The commands create a self signed certificate for your host that's signed by an Intermediate CA. Therefore isn't rejected by curl.

Input files for it are you rsa key from ~/.ssh/id_rsa to create the Root CA. You can also generate it, but I guess it's better to use your real certificate.

The other input file is localhost.cnf.

localhost.cnf

To create it start by first copying /etc/ssl/openssl.cnf file from your OS. You can also opt to edit it in place and use that file directly in the commands instead of your local copy. But whatever.

Two edits are needed for it to work.

In [v3_ca] section. The following keyUsage line is commented. Uncomment it.

[ v3_ca ]
# left out by default.
keyUsage = cRLSign, keyCertSign

And also add a new section called [alt_names]. Add all the domain or wild card domains you need to redirect to to localhost.

[ alt_names ]
DNS.1 = local
DNS.2 = localhost
DNS.3 = com.local
DNS.4 = *.com.local
DNS.5 = www.facebook.com
DNS.6 = facebook.com
DNS.7 = m.facebook.com
DNS.8 = mbasic.facebook.com

Wild card domains

Wild card domains only work on host names. Therefore *.localdomain.localhost is valid. But *.localhost will not work.

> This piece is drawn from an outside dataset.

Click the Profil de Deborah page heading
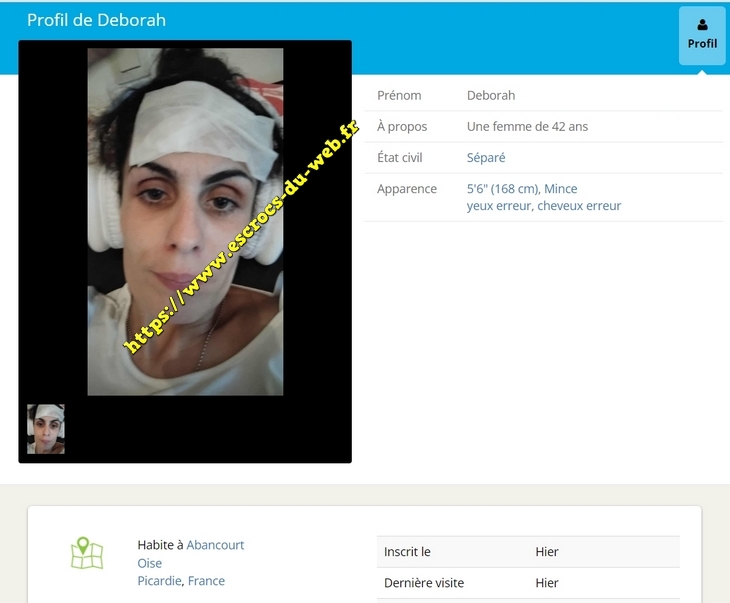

Installing the certificates

sudo cp habibur.com/cert.pem /etc/pki/tls/certs/localhost.crt
sudo cp privkey.pem /etc/pki/tls/private/localhost.key
sudo cp chain.pem /etc/pki/tls/certs/server-chain.crt
sudo cp localca.pem /etc/pki/ca-trust/source/anchors/
sudo update-ca-trust enable
sudo update-ca-trust

Next edit /etc/httpd/conf.d/ssl.conf and uncomment the following lines.

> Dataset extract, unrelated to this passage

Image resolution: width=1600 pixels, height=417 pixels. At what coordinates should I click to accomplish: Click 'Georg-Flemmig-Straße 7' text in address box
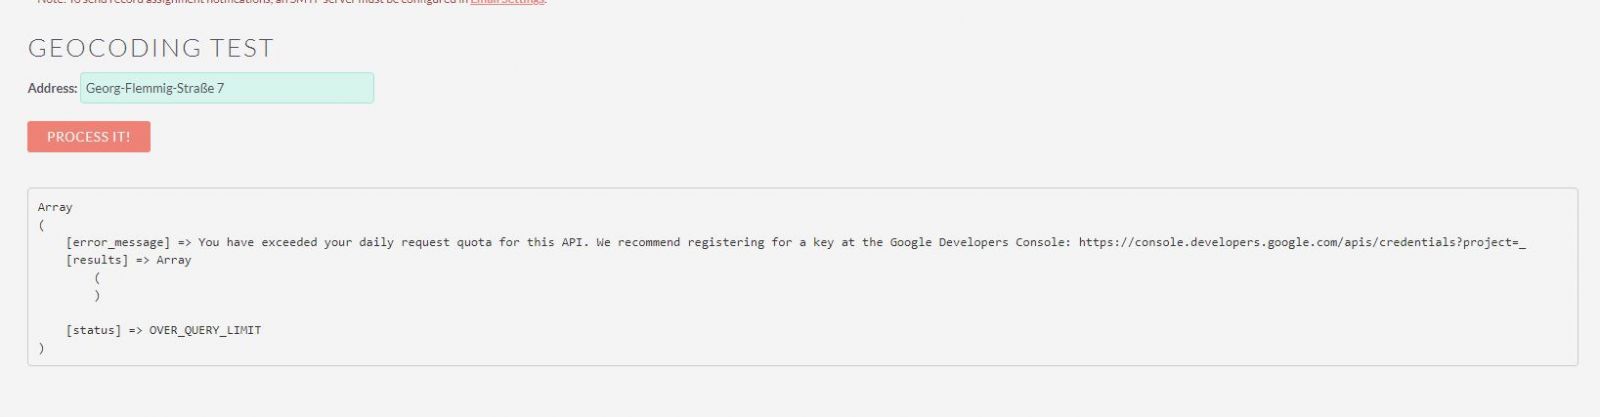pos(155,88)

SSLCertificateFile /etc/pki/tls/certs/localhost.crt
SSLCertificateKeyFile /etc/pki/tls/private/localhost.key
SSLCertificateChainFile /etc/pki/tls/certs/server-chain.crt

Don't forget to add the hosts you want to assign to localhost into /etc/hosts file

127.0.0.1	www.facebook.com
127.0.0.1 facebook.com
127.0.0.1 facebook.com.local

Restart your httpd server and you are done.